▶ EXERCÍCIOS A RESOLVER
1. No texto sobre a Guarda Nacional, reproduza sem alterações tudo o que vai de "Arte Batalhão de" até "apenas 87 anos.".
2. Retome o texto sobre a Guarda Nacional e dê continuidade a ele a partir da última frase apresentada.

▶ TEXTO APRESENTADO

------------------------------------------------

Recriação da Guarda Nacional 192 anos após ser extinta

Arte Batalhão de Fuzileiros da Guarda Nacional

                                                                                     André Luís Woloszyn
Analista de Assuntos Estratégicos,
Membro do IGHMB e Acadêmico da AHMTB.

Ao retornar os debates acerca da recriação da Guarda Nacional pelo Governo Federal, julgo relevante apresentar um retrospecto histórico de sua instituição antecessora que possivelmente o senso comum desconheça e que neste ano completaria 192 anos, mas que efetivamente esteve presente na vida nacional por apenas 87 anos.

Vale destacar, que é consenso entre os historiadores que a Guarda Nacional teve um papel relevante e destacado na história militar brasileira, dentre estes, Barroso (2019) que afirma ter sido o ato mais notável da Regência. Isso porque tanto o período regencial como o segundo reinado foram, de maneira geral, épocas conturbadas social e politicamente, assoladas por revoltas populares, insurreições e insatisfações permanentes que ameaçavam a integridade do Império se estendendo pelos primeiros anos da república.

O que chama a atenção ao estudá-la detalhadamente é o fato de que tanto sua criação como extinção se deveram, exclusivamente, a um sentimento de desconfiança reinante no palácio imperial, fomentado por interesses diversos como veremos a seguir.

------------------------------------------------

▶ TRECHO DE DADOS

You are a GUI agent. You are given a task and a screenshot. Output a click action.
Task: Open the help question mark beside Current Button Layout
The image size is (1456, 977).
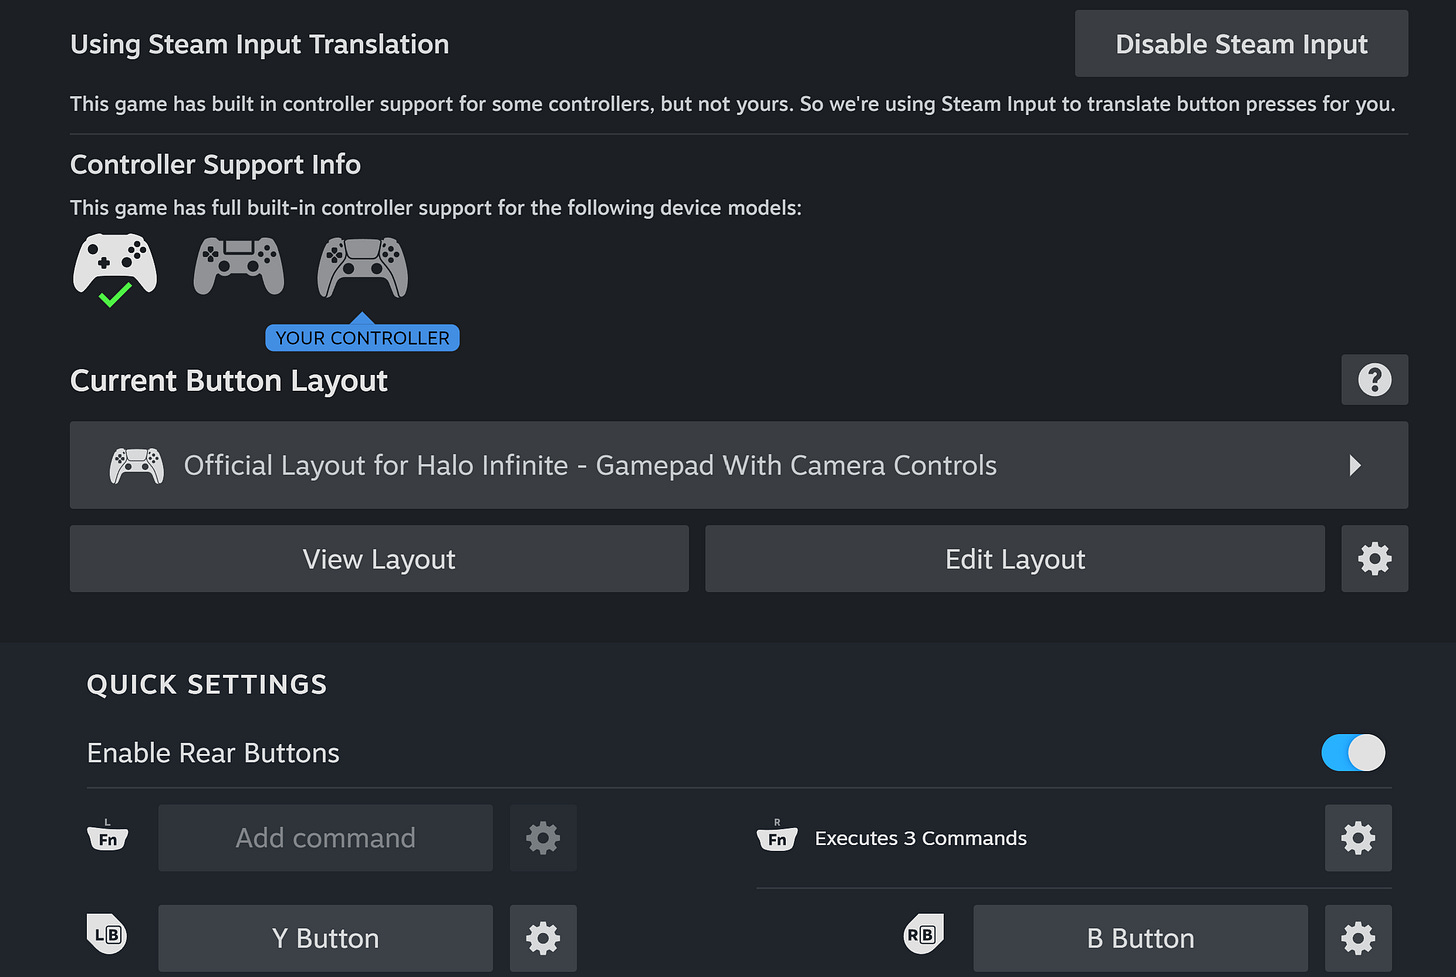coord(1374,380)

------------------------------------------------

▶ RESPOSTAS DO EXERCÍCIO
1.
Arte Batalhão de Fuzileiros da Guarda Nacional

                                                                                     André Luís Woloszyn
Analista de Assuntos Estratégicos,
Membro do IGHMB e Acadêmico da AHMTB.

Ao retornar os debates acerca da recriação da Guarda Nacional pelo Governo Federal, julgo relevante apresentar um retrospecto histórico de sua instituição antecessora que possivelmente o senso comum desconheça e que neste ano completaria 192 anos, mas que efetivamente esteve presente na vida nacional por apenas 87 anos.

2.
Com a abdicação de D. Pedro I, em 07 de abril de 1831, a instabilidade política e social se acentuou e havia temor, por parte das elites governantes, da possibilidade de um golpe contra a regência com o apoio de segmentos do Exército Imperial brasileiro. Por esta época, a força terrestre se posicionava a favor do retorno de D. Pedro I ao trono e diante deste contexto, sua fidelidade ao governo central passou a ser questionada pelas elites políticas, formada, em grande medida, por grandes proprietários de terras das províncias que, além de integrarem o Corpo de Guardas, formado pelos corpos de milícias e ordenanças, os dirigiam conforme seus interesses políticos e econômicos.

Criada por meio da Lei de 18 de agosto de 1831, quatro meses após a abdicação de D. Pedro I, a Guarda Nacional se constituía em uma força policial paramilitar de atuação repressiva, destinada a debelar motins, revoltas e insurreições, além da condição de tropa auxiliar do Exército que na época era denominada tropa de 1ª Linha.

O artigo 1º, da referida norma, atribuiu a Guarda Nacional a missão de defender a Constituição, a liberdade, independência e integridade do Império; manter a obediência e a tranquilidade pública e auxiliar o Exército de Linha na defesa das fronteiras e costas em grande parte desprotegidas.

Era subordinada aos Juízes de Paz, aos Juízes Criminais, aos Presidentes das Províncias e ao Ministro da Justiça, conforme preceituava o artigo 6º, assegurando a ordem e a tranquilidade pública em ações de polícia, como patrulhamento das ruas, escolta de presos, captura de escravos fugitivos, policiamento em eventos e festividades e combate ao tráfico ilegal de escravos em áreas distintas do litoral.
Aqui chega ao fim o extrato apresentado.